Au cœur de cette pandémie, l’urgence à mettre en œuvre des actions concrètes était d’une évidence incontestable. Les gouvernements et les institutions, dans leur grande majorité, ont su prendre des décisions. Même si certaines se sont révélées tardives et contestables, elles ont toutes étaient prises au regard de leurs responsabilités respectives.
Il est évident que, durant cette pandémie, chacun de nous a pu ressentir de manière très concrète la notion de responsabilité individuelle envers un collectif ou une communauté.
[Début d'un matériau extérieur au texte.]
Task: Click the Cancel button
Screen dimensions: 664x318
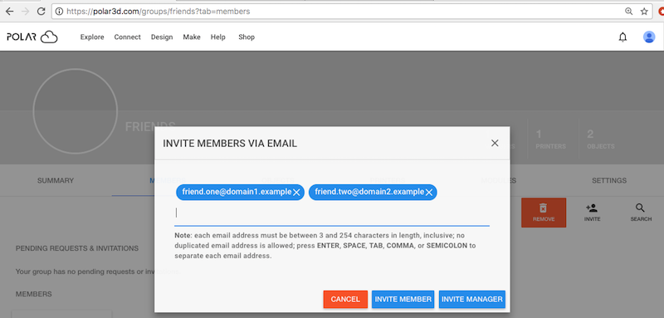Action: click(345, 300)
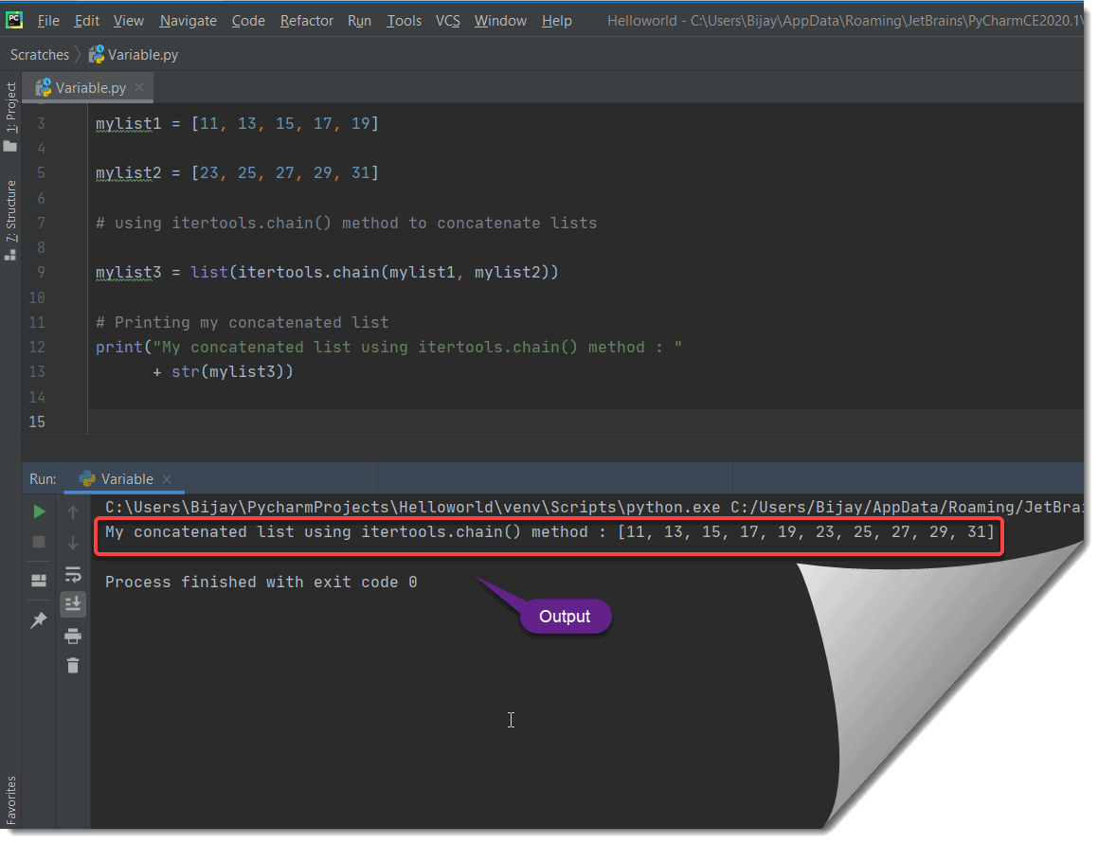Rerun the Variable script with green play icon
Image resolution: width=1098 pixels, height=843 pixels.
39,511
Ces notions entrecroisées des responsabilités collectives et individuelles sont au centre de l‘intelligence coopérative, au centre de la performance collective des entreprises de demain et au coeur de l’engagement des acteurs.
Cette fois il est temps !
Hybridation du travail, sens donné aux actions, autonomie des acteurs, bouleversement hiérarchique du pouvoir, nécessité d’entraide et responsabilisation individuelle et collective, sont autant de constats qui imposent à agir au plus vite en intelligence coopérative et à donner aux managers un nouveau rôle essentiel pour l’avenir de nos entreprises. Cette fois il est temps.